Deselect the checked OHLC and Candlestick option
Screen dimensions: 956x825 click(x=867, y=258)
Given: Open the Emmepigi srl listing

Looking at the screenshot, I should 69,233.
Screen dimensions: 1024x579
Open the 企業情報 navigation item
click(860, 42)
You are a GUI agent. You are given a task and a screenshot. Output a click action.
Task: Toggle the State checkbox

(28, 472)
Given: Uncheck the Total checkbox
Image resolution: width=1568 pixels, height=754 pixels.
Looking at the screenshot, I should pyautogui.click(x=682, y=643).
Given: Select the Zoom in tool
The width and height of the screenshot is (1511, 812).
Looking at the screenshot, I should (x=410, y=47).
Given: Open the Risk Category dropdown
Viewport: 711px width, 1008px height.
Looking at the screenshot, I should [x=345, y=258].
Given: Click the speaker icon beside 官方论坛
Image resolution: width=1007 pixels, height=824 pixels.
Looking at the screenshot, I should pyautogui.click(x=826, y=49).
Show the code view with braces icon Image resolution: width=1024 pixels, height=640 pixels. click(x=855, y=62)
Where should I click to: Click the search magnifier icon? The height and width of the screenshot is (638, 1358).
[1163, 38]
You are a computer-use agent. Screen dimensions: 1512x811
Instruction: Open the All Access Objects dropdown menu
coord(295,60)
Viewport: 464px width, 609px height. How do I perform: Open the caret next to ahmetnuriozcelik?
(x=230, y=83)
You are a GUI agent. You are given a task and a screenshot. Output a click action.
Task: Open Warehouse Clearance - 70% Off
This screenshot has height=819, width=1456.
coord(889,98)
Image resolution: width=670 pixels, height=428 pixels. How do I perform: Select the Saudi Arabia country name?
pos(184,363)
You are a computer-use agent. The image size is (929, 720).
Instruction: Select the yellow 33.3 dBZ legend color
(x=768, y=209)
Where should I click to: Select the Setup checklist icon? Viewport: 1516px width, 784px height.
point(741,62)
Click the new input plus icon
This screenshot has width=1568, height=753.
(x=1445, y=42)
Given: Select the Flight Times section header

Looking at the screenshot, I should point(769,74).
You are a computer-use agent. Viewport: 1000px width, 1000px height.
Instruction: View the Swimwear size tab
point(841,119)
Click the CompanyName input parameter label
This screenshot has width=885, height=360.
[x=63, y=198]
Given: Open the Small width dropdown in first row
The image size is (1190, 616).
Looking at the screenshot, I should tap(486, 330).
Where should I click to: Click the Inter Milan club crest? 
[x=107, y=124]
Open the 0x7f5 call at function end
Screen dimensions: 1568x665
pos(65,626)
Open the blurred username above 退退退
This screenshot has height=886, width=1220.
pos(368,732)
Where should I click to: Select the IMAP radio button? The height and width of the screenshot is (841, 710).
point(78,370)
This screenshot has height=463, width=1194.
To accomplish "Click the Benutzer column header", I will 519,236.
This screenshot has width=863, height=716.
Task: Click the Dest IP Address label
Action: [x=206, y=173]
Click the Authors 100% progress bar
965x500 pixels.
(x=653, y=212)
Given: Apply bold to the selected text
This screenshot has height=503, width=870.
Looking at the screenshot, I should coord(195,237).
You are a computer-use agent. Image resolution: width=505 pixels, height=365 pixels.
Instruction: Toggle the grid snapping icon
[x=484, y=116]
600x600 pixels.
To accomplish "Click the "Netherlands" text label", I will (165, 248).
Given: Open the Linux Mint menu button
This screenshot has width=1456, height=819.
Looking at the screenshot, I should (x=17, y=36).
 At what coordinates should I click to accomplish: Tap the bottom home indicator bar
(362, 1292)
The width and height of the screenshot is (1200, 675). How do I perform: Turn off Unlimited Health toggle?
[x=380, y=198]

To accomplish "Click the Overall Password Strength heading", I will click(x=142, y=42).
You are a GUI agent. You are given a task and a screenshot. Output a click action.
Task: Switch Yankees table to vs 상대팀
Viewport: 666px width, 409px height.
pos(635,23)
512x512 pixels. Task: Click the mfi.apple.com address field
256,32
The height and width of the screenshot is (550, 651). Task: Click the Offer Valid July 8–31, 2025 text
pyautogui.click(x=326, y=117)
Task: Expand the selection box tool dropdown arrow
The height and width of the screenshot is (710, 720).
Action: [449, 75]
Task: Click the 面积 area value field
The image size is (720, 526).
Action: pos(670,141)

::::::

● What to work on: Nothing but the lines from the one with "The height and width of the screenshot is (550, 651)." through the final line of the records above should appear, each copied exactly.

● Output for this exercise:
The height and width of the screenshot is (550, 651). Task: Click the Offer Valid July 8–31, 2025 text
pyautogui.click(x=326, y=117)
Task: Expand the selection box tool dropdown arrow
The height and width of the screenshot is (710, 720).
Action: [449, 75]
Task: Click the 面积 area value field
The image size is (720, 526).
Action: pos(670,141)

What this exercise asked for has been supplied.